Twitter bots

Photo via Esther Vargas (CC-BY-SA)

California legislation will force Facebook, Twitter to identify bots

State lawmakers say the federal government is not doing enough.

 

David Gilmour

Tech

Posted on Apr 3, 2018   Updated on May 21, 2021, 7:41 pm CDT

California state lawmakers are bringing forward legislation that would require social media companies, like Twitter and Facebook, to identify and deal with automated bot accounts on their platform.

The move comes in the absence of action on the matter from the federal government and as pressure mounts on technology companies to tackle manipulative swarms of so-called bot accounts, engineered by actors to push misinformation and fake news or promote hyper-partisan propaganda.
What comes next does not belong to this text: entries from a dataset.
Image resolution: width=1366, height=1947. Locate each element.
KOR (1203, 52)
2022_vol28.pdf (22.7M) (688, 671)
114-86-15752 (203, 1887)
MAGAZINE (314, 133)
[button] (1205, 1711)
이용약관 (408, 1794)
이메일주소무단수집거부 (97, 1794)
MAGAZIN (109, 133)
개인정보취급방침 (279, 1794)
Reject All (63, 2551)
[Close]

On multiple occasions, bot swarms have utilized national tragedies, such as the recent shooting at Marjory Stoneman Douglas High School in Florida. As gun control became the point of debate, accounts on Twitter suspected of having links to Russia pushed hashtags demanding #guncontrolnow and #gunreformnow.

During the 2016 presidential election, Russian-linked bots were suspected of having amplified President Donald Trump’s tweets and promoted divisive policy issues, like immigration.

“We need to know if we are having debates with real people or if we’re being manipulated,” said State Senator Bob Hertzberg (D-Los Angeles). “Right now we have no law and it’s just the Wild West.”

Sen. Hertzberg’s bill requires that bots, which are also often used for marketing purposes, disclose their status and not proceed in engaging a user with “the intention of misleading and without clearly and conspicuously disclosing that the bot is not a natural person.”

Platforms would be required to put reporting procedures in place, where bots in violation of the new rules could be flagged, and deliver statistical information every two weeks on the company’s strategy to the state Attorney General.

“California feels a bit guilty about how our hometown companies have had a negative impact on society as a whole,” Shum Preston, national director at Common Sense Media, told Bloomberg. “We are looking to regulate in the absence of the federal government. We don’t think anything is coming from Washington.”

The legislation is set to go before two Californian committees this month.